On each Hyper-V host, verify that the `NetworkControllerNodeNames` registry key exists and contains the Network Controller VM names.

```powershell
# Check if the registry key exists and has a value
$regPath = "HKLM:\SYSTEM\CurrentControlSet\Services\NcHostAgent\Parameters"
$regValue = Get-ItemProperty -Path $regPath -Name "NetworkControllerNodeNames" -ErrorAction SilentlyContinue

if ($null -eq $regValue) {
Write-Host "NetworkControllerNodeNames registry key is MISSING." -ForegroundColor Red
}
elseif ([string]::IsNullOrWhiteSpace($regValue.NetworkControllerNodeNames)) {
Write-Host "NetworkControllerNodeNames registry key EXISTS but is EMPTY." -ForegroundColor Yellow
}
else {
Write-Host "NetworkControllerNodeNames: $($regValue.NetworkControllerNodeNames)" -ForegroundColor Green
}
```

If the key is missing or empty, populate it with the Network Controller VM names (comma-separated):

```powershell
# Replace <NC-VM1>,<NC-VM2>,<NC-VM3> with your actual NC VM names
$ncNodeNames = "<NC-VM1>,<NC-VM2>,<NC-VM3>"
Set-ItemProperty -Path "HKLM:\SYSTEM\CurrentControlSet\Services\NcHostAgent\Parameters" -Name "NetworkControllerNodeNames" -Value $ncNodeNames
```

> **Important:** Repeat this step on every Hyper-V host in the cluster.
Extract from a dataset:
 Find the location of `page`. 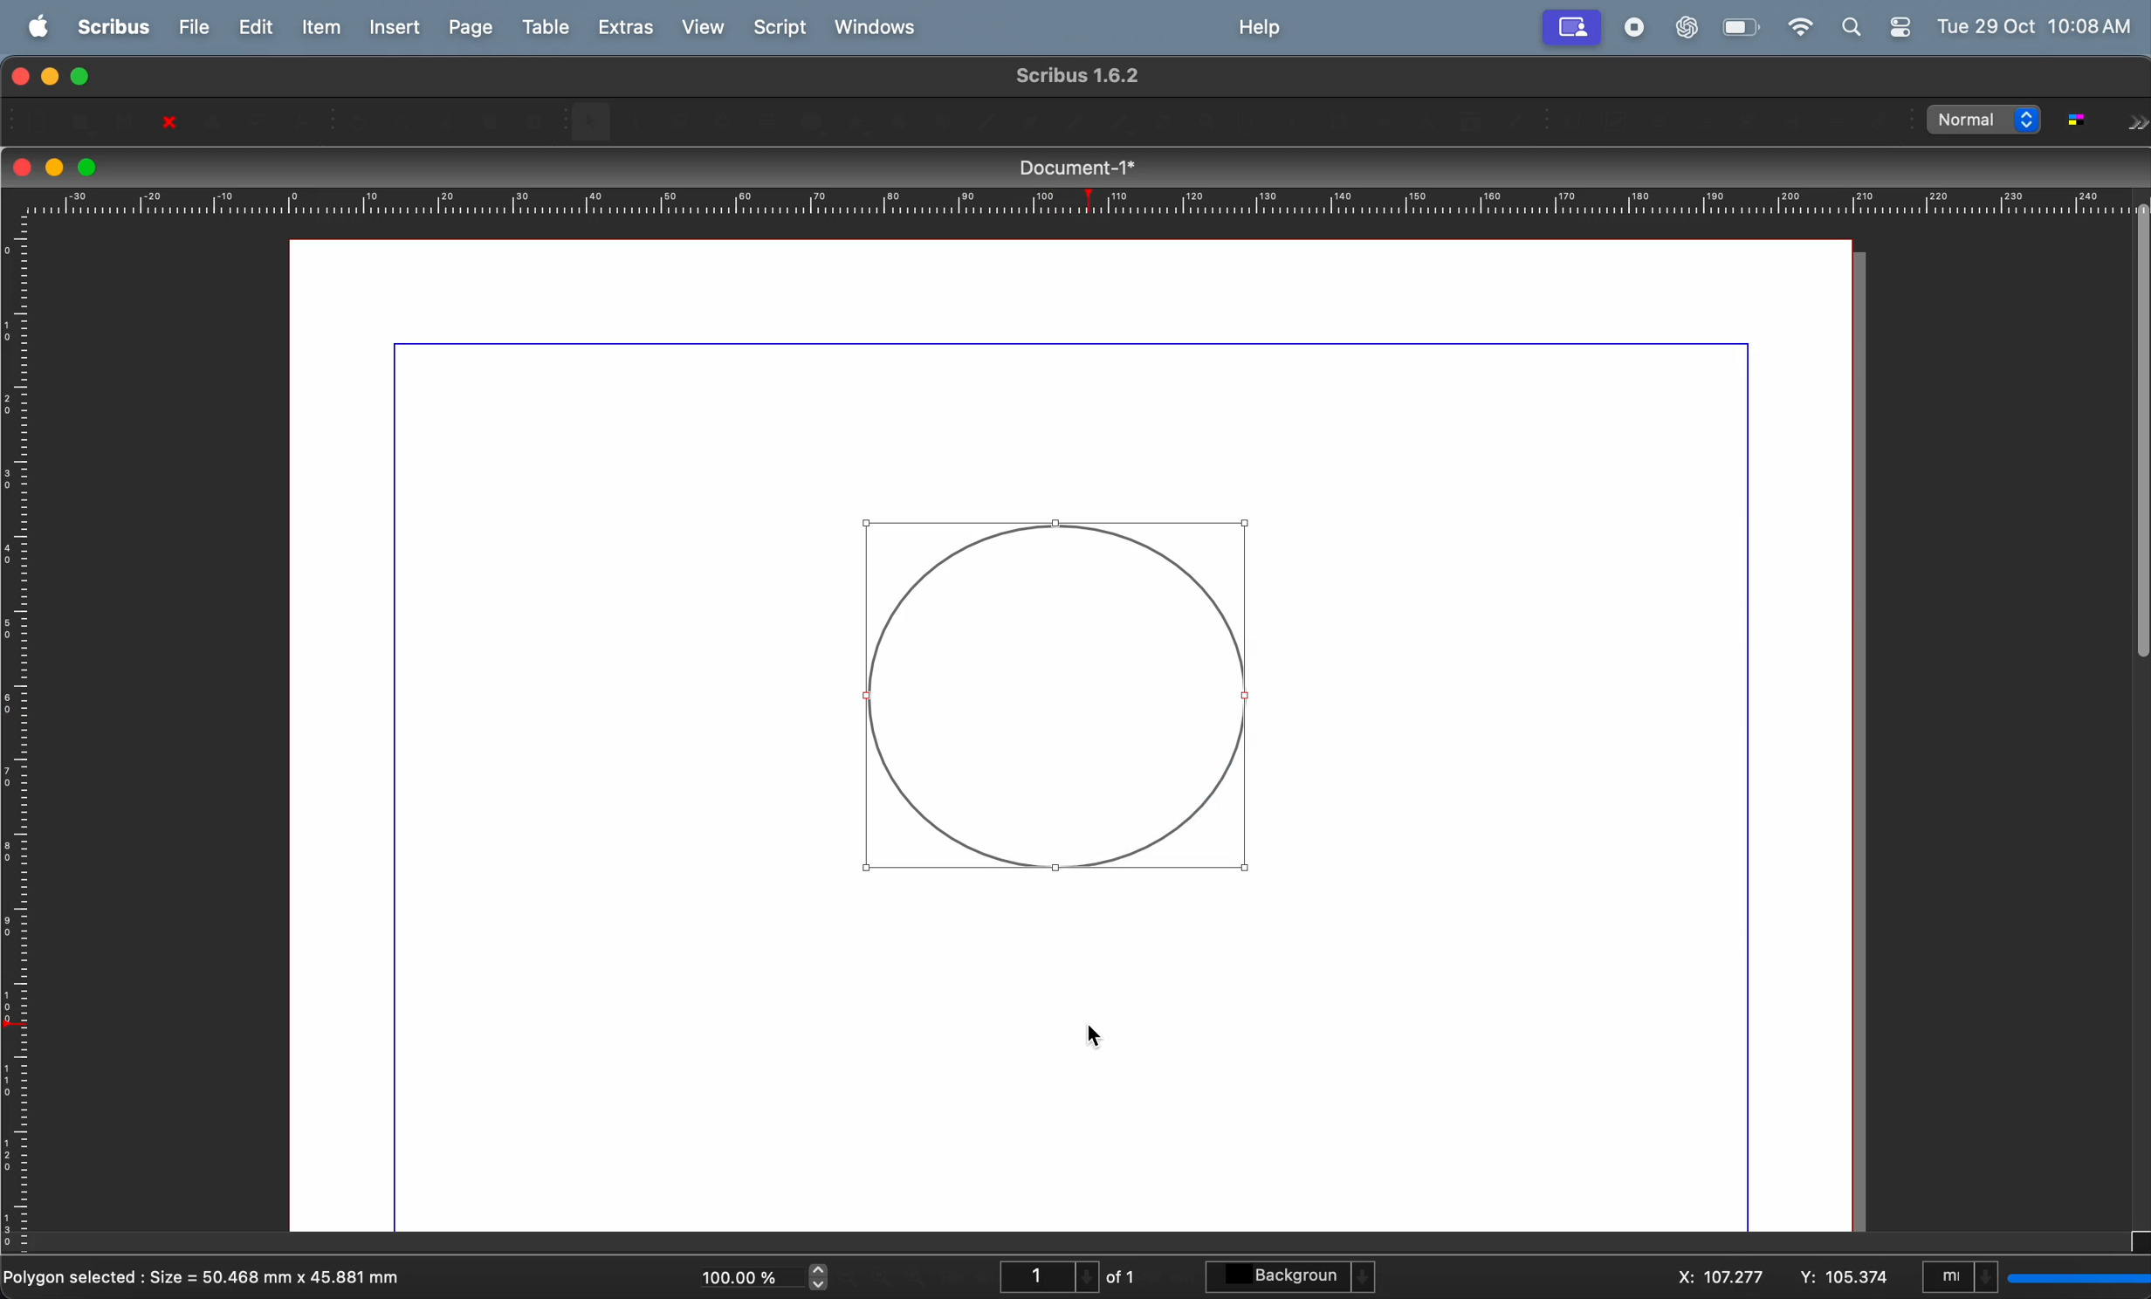

page is located at coordinates (468, 27).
### HCI Deployment User Not Added to Local Administrators on NC VMs

The certificate rotation process requires that the Hyper-V hosts can remotely manage the Network Controller VMs. Verify that the Azure Local Deployment User has local administrator permissions on each NC VM. To determine your deployment user, leverage `Get-AzsSupportLcmDeploymentUserName` included with the [Support Diagnostics Tool](https://learn.microsoft.com/en-us/azure/azure-local/manage/support-tools).

```powershell
# run this against all the NC VMs
Invoke-Command -ComputerName 'NC1','NC2','NC3' -ScriptBlock {
$adminGroup = Get-LocalGroupMember -Group "Administrators" -ErrorAction SilentlyContinue
$adminGroup | Format-Table Name, ObjectClass, PrincipalSource
}
```

If the deployment user is not listed as local administrators, add them:

```powershell
# Replace <DOMAIN\DEPLOY_USER> with your deployment user account identified
Invoke-Command -ComputerName 'NC1','NC2','NC3' -ScriptBlock {
Add-LocalGroupMember -Group "Administrators" -Member "<DOMAIN\DEPLOY_USER>"
}
```

### Install AzureStackCertificationAuthority certificate to NC manually
This is a short term mitigation that you should perform as part of your post solution update steps until a code fix is released. This only needs to be executed from one of the Hyper-V hosts.This requires [SdnDiagnostics](https://learn.microsoft.com/en-us/azure/azure-local/manage/sdn-log-collection#install-the-sdn-diagnostics-powershell-module-on-the-client-computer) to be installed on the Network Controller VMs as well as the Hyper-V hosts. By default for Azure Local, SdnDiagnostics is included for the Hyper-V hosts.

Connect to a Hyper-V host and copy the .cer file to each NC node.
```powershell
$currentVersion = (Get-SolutionUpdateEnvironment -ErrorAction Stop).CurrentVersion
if ($($currentVersion.Minor) -ge 2604) {
$rootDir = 'C:\ProgramData\AzureEdge\CertificateStore\LocalMachine\Root'
}
else {
$rootDir = 'C:\ClusterStorage\Infrastructure_1\Shares\SU1_Infrastructure_1\AzureStackCertificateAuthority'
}
Copy-SdnFileToComputer -Path (Join-Path -Path $rootDir -ChildPath "AzureStackCertificationAuthority.cer") -Destination (Get-SdnWorkingDirectory) -ComputerName 'NC1','NC2','NC3'
```

Install the certificate into trusted root store.
```powershell
Invoke-SdnCommand -ComputerName 'NC1','NC2','NC3' -ScriptBlock {
$cert = Get-ChildItem -Path "$(Get-SdnWorkingDirectory)\AzureStackCertificationAuthority.cer"
Import-SdnCertificate -FilePath $cert.FullName -CertStore 'Cert:\LocalMachine\Root'
}
```

Alternatively, if you have SdnDiagnostics with version 4.2604 or later, you can leverage [Start-SdnServerCertificateRotation](https://learn.microsoft.com/en-us/azure/azure-local/manage/update-sdn-infrastructure-certificates) from the Hyper-V host which will automatically detect the AzureStackCertificationAuthority certificate and copy to Network Controller VMs.